There is no response sir. There are no further questions. Now I hand over the floor to Mr. K.C. Ramesh, CFO, for closing comments.
Yes. Thank you all for joining this call today. It has been a pleasure for us to take all your questions. As was said in the initial remarks by our Director of Finance, we are expecting that going forward in this particular quarter itself, with the KG 98/2 commencing production, the production numbers that we have for last quarter of the last year where we would be able to maintain in the last quarter of current year though for the first 3 quarters, it has -- it's slightly on the lower side.
But we are hoping that for a better outlook and -- we are very confident about the future that whatever initiative that we are taking in terms of foraying into other areas apart from the conventional oil industry, they would be paying us good dividends. The investments have been well planned -- well thought out basis.

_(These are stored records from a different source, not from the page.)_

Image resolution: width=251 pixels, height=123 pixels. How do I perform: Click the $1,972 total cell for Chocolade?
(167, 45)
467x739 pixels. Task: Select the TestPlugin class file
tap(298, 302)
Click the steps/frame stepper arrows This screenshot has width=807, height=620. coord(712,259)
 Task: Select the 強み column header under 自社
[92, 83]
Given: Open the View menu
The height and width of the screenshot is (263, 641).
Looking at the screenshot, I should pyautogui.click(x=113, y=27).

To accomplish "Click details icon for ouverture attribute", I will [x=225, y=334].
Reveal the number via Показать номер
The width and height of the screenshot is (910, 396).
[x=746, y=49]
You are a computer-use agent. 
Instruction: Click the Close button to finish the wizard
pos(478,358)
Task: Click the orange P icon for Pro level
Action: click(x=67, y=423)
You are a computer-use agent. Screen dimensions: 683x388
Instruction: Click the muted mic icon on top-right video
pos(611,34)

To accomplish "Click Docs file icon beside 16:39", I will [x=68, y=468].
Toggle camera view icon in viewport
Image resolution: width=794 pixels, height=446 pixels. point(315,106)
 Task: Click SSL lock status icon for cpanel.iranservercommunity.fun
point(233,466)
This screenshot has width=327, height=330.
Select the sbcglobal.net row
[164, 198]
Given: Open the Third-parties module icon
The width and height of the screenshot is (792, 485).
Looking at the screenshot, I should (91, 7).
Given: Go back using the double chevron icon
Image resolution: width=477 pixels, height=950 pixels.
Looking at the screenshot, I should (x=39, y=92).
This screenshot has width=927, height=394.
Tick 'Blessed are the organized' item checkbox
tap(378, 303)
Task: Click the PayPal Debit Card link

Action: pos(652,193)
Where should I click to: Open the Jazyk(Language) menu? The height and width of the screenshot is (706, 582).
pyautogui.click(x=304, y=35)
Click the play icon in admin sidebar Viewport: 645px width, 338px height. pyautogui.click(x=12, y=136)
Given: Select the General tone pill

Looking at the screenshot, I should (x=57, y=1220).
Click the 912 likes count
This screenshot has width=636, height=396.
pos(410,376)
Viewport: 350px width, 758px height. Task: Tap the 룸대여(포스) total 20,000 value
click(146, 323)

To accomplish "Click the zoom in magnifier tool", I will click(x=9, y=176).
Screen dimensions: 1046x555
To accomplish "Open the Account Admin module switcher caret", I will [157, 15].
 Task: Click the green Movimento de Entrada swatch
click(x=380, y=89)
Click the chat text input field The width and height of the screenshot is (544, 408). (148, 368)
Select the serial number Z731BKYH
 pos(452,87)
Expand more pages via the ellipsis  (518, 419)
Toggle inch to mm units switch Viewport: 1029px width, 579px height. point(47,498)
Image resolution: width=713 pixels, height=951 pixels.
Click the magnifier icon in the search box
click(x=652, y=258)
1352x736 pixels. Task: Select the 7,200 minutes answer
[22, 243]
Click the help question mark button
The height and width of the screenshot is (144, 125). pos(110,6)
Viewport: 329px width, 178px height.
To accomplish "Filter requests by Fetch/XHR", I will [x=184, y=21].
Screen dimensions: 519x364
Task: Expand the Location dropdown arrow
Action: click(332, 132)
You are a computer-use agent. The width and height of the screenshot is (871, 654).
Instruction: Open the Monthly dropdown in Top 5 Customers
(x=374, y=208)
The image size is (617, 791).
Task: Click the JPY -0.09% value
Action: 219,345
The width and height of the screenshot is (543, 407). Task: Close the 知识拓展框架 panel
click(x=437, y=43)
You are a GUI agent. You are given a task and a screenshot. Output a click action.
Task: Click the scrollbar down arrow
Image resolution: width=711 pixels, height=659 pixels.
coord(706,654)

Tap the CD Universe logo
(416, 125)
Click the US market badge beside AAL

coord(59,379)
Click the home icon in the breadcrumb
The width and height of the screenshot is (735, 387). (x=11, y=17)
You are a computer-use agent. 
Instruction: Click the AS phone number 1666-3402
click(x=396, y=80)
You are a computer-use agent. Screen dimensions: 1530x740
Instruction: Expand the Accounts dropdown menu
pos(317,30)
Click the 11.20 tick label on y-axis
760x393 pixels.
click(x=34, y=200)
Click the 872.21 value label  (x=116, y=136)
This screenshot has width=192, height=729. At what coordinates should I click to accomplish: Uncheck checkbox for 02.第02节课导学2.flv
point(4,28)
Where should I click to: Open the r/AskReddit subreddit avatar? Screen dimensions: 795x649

So with this, the price outlook for gas is also pretty -- I mean, it's good that we have already got -- based on the [indiscernible] committee, we are expecting that the incremental production which is coming through gas would be fetching us almost $9 to $10 per MMBTU.
So gas would be adding substantially to our top line and bottom line as well. And with our persistent -- we will be trying to keep taking up with the government with respect to the SAED applicability and hopefully, if we can get something positive on that as well. On the oil front also, we'll be doing comfortably well. So with -- controlling the cost is one area that we have been focusing now, and we hope that we'll be able to identify certain areas where we can focus and reduce the cost as well.
So both on the cost and revenue front, we hope that we can substantially add to the bottom line. So with that, we hope that in future from 98/2 adding and the Daman upside, which Mr. Pavan Aggarwal was saying earlier, that's also going to come. So the production numbers as well as the new initiatives that we are taking that will pay us dividends and we keep -- continue to pay good dividends, which we have been doing in the past as well. And the current year, we have already given an indication of where we are in terms of paying dividends. So with all this, the outlook looks quite good for us, and we hope you all will be there with us in this journey. Thank you. Thank you all. Thank you so much.
Ladies and gentlemen, this concludes the conference for today. Thank you for your participation and for using Door Sabha's conference call. You may disconnect your lines now. Thank you, and have a good day.